What’s the worst that could happen? I know that we’re all guilty of asking ourselves that question. However, when it comes to data visualization, one that’s less-than-ideal could have far greater negative ramifications than you may think.
“When visualization is done poorly, it can often read as propaganda,” says Visually’s Visualization Architech, Dew Saku in a recent article from the Visually Blog. One of the goals of an organization is to establish a bond between the visualizer and the viewer. A poor visualization can damage this trust, and as Saku so aptly points out “visualizations intended to convey information end up conveying dishonesty and hidden intentions.” Don’t believe me? Well, let me show you a few examples that really drive my point home.

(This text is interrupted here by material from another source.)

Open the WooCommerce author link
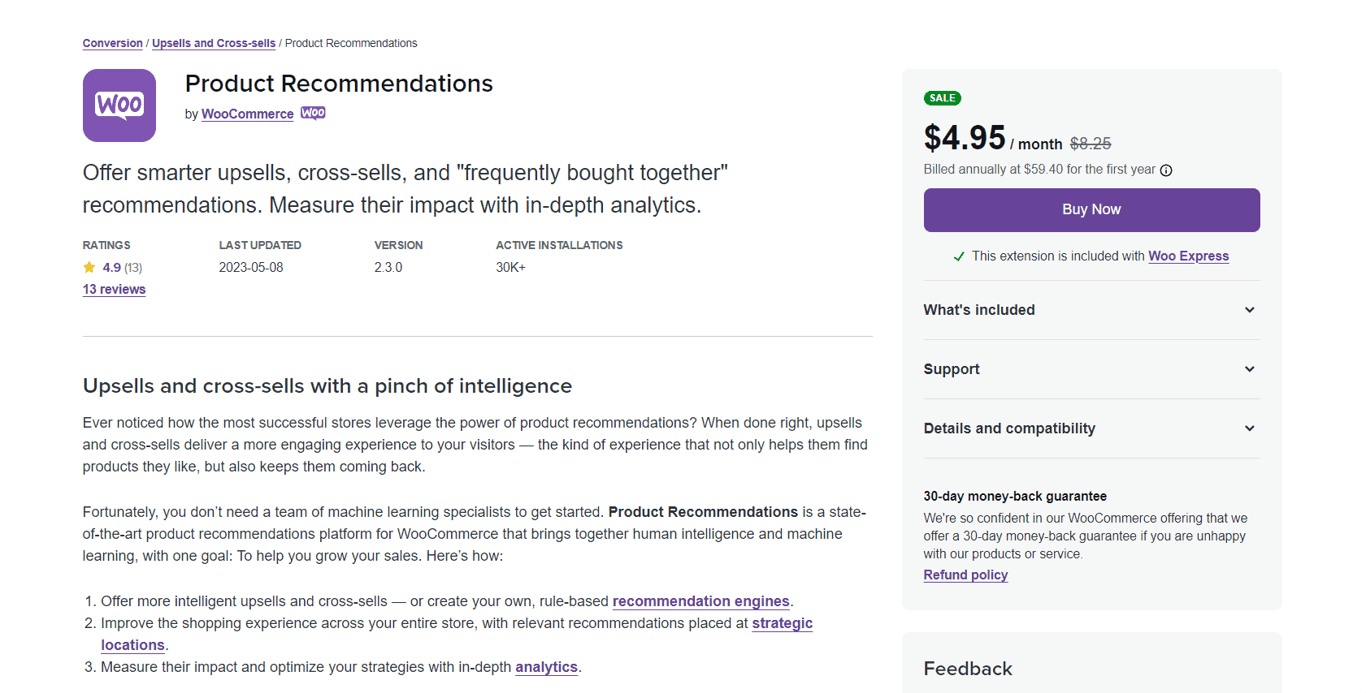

For example, how about we look at and use General Electric’s How We Drive visualization as a case study. Unable to figure out what going on in this visualization? You aren’t alone. According to Saku, this visualization is “not even worth looking at if you want to see the data.” While this section of GE’s data visualization may look cool, the data on display here “has a part to whole relationship, however the visualization does not show it.” Instead of focusing on the part to a whole relationship, the designers decided to showcase trip length. In an attempt to show off both trip distance and percentage, the designer decided to use a 3D visualization which ended up complicating the visualization. Instead Saku points out that “a simple bar chart could have communicated both distance and percentages” or a stacked bar or pie chart. These help effectively communicate the part to whole relationship.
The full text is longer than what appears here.